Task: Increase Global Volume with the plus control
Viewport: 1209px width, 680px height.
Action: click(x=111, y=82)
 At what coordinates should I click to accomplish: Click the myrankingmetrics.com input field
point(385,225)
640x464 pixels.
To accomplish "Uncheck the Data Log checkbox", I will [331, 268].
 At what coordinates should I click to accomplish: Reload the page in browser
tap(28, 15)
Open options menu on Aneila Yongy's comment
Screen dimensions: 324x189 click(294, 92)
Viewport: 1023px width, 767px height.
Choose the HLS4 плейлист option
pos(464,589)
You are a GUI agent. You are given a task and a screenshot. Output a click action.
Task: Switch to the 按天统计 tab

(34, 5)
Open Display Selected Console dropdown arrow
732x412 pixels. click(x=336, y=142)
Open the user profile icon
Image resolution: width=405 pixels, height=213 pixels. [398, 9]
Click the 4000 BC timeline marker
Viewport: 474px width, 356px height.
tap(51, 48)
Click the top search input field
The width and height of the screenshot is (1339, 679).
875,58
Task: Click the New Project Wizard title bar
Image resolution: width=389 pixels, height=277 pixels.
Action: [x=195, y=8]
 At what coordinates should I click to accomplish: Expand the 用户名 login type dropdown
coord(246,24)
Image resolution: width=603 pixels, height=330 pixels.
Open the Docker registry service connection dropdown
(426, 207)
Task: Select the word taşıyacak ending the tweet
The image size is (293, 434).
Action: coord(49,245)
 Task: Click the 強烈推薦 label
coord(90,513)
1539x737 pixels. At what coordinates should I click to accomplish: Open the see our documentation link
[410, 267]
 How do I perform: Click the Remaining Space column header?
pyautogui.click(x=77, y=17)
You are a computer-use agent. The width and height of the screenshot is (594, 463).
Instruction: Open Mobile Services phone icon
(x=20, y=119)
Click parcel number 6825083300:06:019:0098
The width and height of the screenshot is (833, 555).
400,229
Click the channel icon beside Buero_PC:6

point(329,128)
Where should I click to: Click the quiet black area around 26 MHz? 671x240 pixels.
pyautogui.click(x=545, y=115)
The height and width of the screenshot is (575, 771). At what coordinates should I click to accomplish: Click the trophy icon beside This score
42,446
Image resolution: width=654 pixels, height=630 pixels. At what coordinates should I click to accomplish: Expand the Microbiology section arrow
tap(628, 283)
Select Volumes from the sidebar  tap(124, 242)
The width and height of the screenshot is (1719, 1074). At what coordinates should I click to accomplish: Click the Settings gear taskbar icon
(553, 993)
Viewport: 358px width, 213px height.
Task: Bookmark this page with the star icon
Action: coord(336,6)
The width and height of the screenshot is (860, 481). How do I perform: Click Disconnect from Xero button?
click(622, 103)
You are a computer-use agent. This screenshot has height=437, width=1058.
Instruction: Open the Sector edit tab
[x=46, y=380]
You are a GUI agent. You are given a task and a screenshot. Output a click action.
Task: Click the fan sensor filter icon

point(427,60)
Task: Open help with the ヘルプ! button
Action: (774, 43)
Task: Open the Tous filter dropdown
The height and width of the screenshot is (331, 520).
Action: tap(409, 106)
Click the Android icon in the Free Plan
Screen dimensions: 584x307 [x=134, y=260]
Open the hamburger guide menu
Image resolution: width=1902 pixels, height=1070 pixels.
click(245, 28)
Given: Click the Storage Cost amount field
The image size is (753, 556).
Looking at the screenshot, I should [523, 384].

■ **THE REQUEST**
Copy every one of the records above line for line, without changing anything.

■ **WRITTEN SOLUTION**
Task: Increase Global Volume with the plus control
Viewport: 1209px width, 680px height.
Action: click(x=111, y=82)
 At what coordinates should I click to accomplish: Click the myrankingmetrics.com input field
point(385,225)
640x464 pixels.
To accomplish "Uncheck the Data Log checkbox", I will [331, 268].
 At what coordinates should I click to accomplish: Reload the page in browser
tap(28, 15)
Open options menu on Aneila Yongy's comment
Screen dimensions: 324x189 click(294, 92)
Viewport: 1023px width, 767px height.
Choose the HLS4 плейлист option
pos(464,589)
You are a GUI agent. You are given a task and a screenshot. Output a click action.
Task: Switch to the 按天统计 tab

(34, 5)
Open Display Selected Console dropdown arrow
732x412 pixels. click(x=336, y=142)
Open the user profile icon
Image resolution: width=405 pixels, height=213 pixels. [398, 9]
Click the 4000 BC timeline marker
Viewport: 474px width, 356px height.
tap(51, 48)
Click the top search input field
The width and height of the screenshot is (1339, 679).
875,58
Task: Click the New Project Wizard title bar
Image resolution: width=389 pixels, height=277 pixels.
Action: [x=195, y=8]
 At what coordinates should I click to accomplish: Expand the 用户名 login type dropdown
coord(246,24)
Image resolution: width=603 pixels, height=330 pixels.
Open the Docker registry service connection dropdown
(426, 207)
Task: Select the word taşıyacak ending the tweet
The image size is (293, 434).
Action: coord(49,245)
 Task: Click the 強烈推薦 label
coord(90,513)
1539x737 pixels. At what coordinates should I click to accomplish: Open the see our documentation link
[410, 267]
 How do I perform: Click the Remaining Space column header?
pyautogui.click(x=77, y=17)
You are a computer-use agent. The width and height of the screenshot is (594, 463).
Instruction: Open Mobile Services phone icon
(x=20, y=119)
Click parcel number 6825083300:06:019:0098
The width and height of the screenshot is (833, 555).
400,229
Click the channel icon beside Buero_PC:6

point(329,128)
Where should I click to: Click the quiet black area around 26 MHz? 671x240 pixels.
pyautogui.click(x=545, y=115)
The height and width of the screenshot is (575, 771). At what coordinates should I click to accomplish: Click the trophy icon beside This score
42,446
Image resolution: width=654 pixels, height=630 pixels. At what coordinates should I click to accomplish: Expand the Microbiology section arrow
tap(628, 283)
Select Volumes from the sidebar  tap(124, 242)
The width and height of the screenshot is (1719, 1074). At what coordinates should I click to accomplish: Click the Settings gear taskbar icon
(553, 993)
Viewport: 358px width, 213px height.
Task: Bookmark this page with the star icon
Action: coord(336,6)
The width and height of the screenshot is (860, 481). How do I perform: Click Disconnect from Xero button?
click(622, 103)
You are a computer-use agent. This screenshot has height=437, width=1058.
Instruction: Open the Sector edit tab
[x=46, y=380]
You are a GUI agent. You are given a task and a screenshot. Output a click action.
Task: Click the fan sensor filter icon

point(427,60)
Task: Open help with the ヘルプ! button
Action: (774, 43)
Task: Open the Tous filter dropdown
The height and width of the screenshot is (331, 520).
Action: tap(409, 106)
Click the Android icon in the Free Plan
Screen dimensions: 584x307 [x=134, y=260]
Open the hamburger guide menu
Image resolution: width=1902 pixels, height=1070 pixels.
click(245, 28)
Given: Click the Storage Cost amount field
The image size is (753, 556).
Looking at the screenshot, I should [523, 384].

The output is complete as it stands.